Außerhalb des Unterrichts habe ich eigentlich noch mehr erlebt. Mit der WG haben wir viele Ausflüge in die Umgebung unternommen, wurden zu etlichen Festen eingeladen, versuchten uns möglichst selten "kulturell intolerant" zu verhalten und haben jede menge Eindrücke ausgetauscht.
So waren wir zum Beispiel zu Loi Krathong, dem buddhistischem Lichterfest, in dem alten Königreich Sukhothai und liessen dort gemeinsam Himmelslaternen steigen und Bananenboote schwimmen. Oder wir wurden zu dem Erntedankfest in dem Akhadorf unserer Betreuerin eingeladen und nahmen dort an einem Gottesdienst und dem traditionellen Essen teil.

Insgesamt habe ich in den letzten 6 Monaten wahnsinnig viel erlebt. Ich denke, dass man enttäuscht wird, wenn man erwartet, dass sich das Englisch der Kinder durch die eigene Ankunft schlagartig verbessert, oder dass man das Leben dieser Kinder verändert. Was ich allerdings, hoffentlich, erreichen konnte war ein kultureller Austausch. Die kleineren Kinder lernen, dass die "Falangs" (Westler) gar nicht so anders sind als sie selbst. Sie sind begeistert von der Andersartigkeit und sind sehr interessiert an den Fremden Lehrern. Und die Kinder aus dem Kinderheimen wissen jetzt wer die Queen und Obama sind und, dass es nicht nur in Amerika schneit. Außerdem habe ich selbst sehr viel gelernt. Über Beobachten und Anpassen, über das Eingliedern in eine Gruppe und in eine komplett neue Kultur, über das Leben in Thailand, über Armut und Reichtum und über etliche weitere Dinge, die ich gar nicht alle zusammenfassen kann.

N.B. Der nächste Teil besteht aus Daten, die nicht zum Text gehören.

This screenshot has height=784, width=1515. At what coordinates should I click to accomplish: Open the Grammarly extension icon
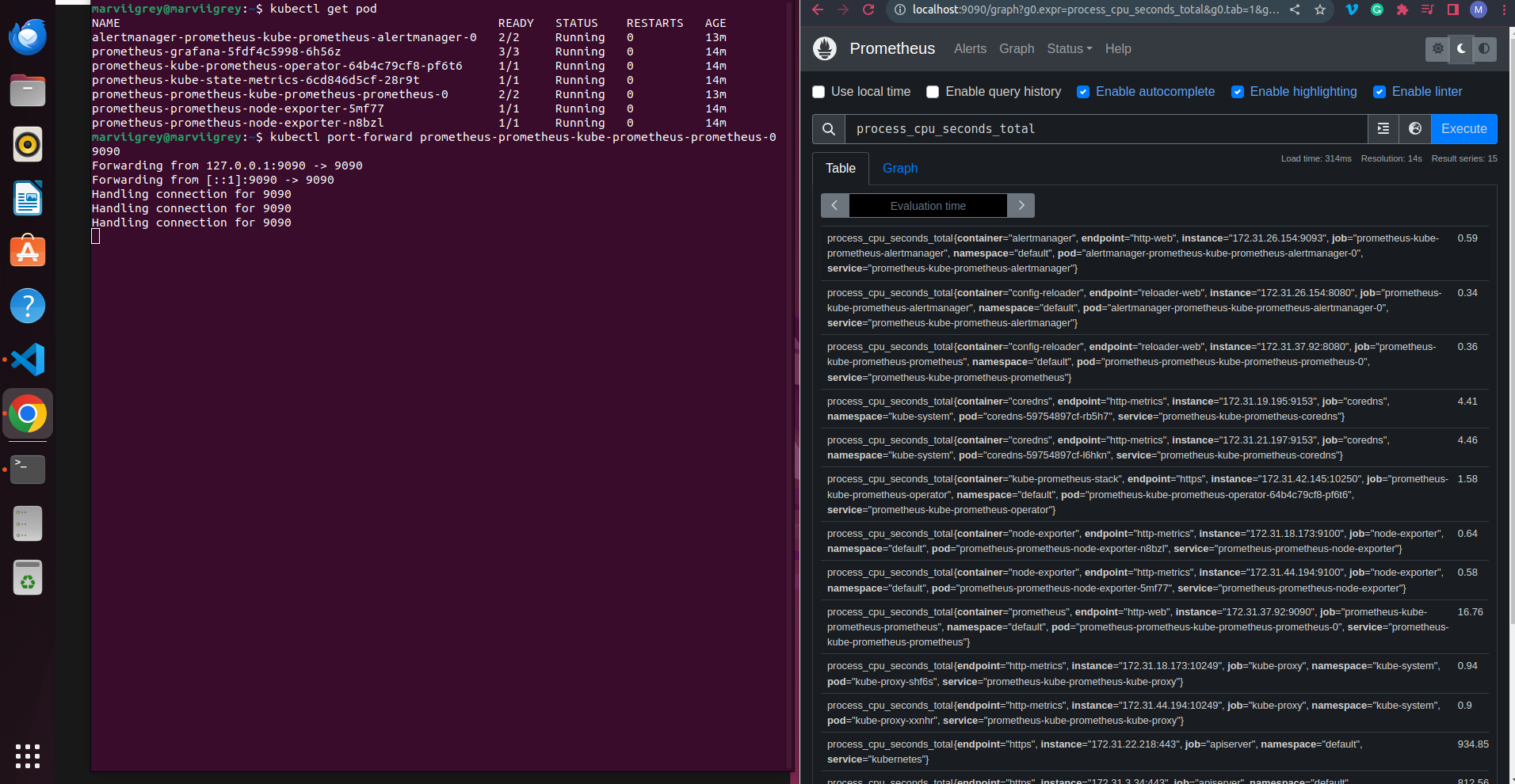[1377, 10]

Nachdem ich das Projekt verlassen habe, werde ich noch weitere 3 Monate durch Südostasien reisen, um auch Thailands Nachbarländer kennen zu lernen und um noch weitere Erfahrungen zu sammeln, diese werden leider nicht mehr so umfangreich sein, wie das erlebte beim Unterrichten.

Ich hatte eine tolle Zeit in Chiang Rai, habe Freunde fürs Leben gefunden und Erfahrungen gesammelt, die mein Leben bereichern. Ich kann das Projekt wirklich jedem Empfehlen.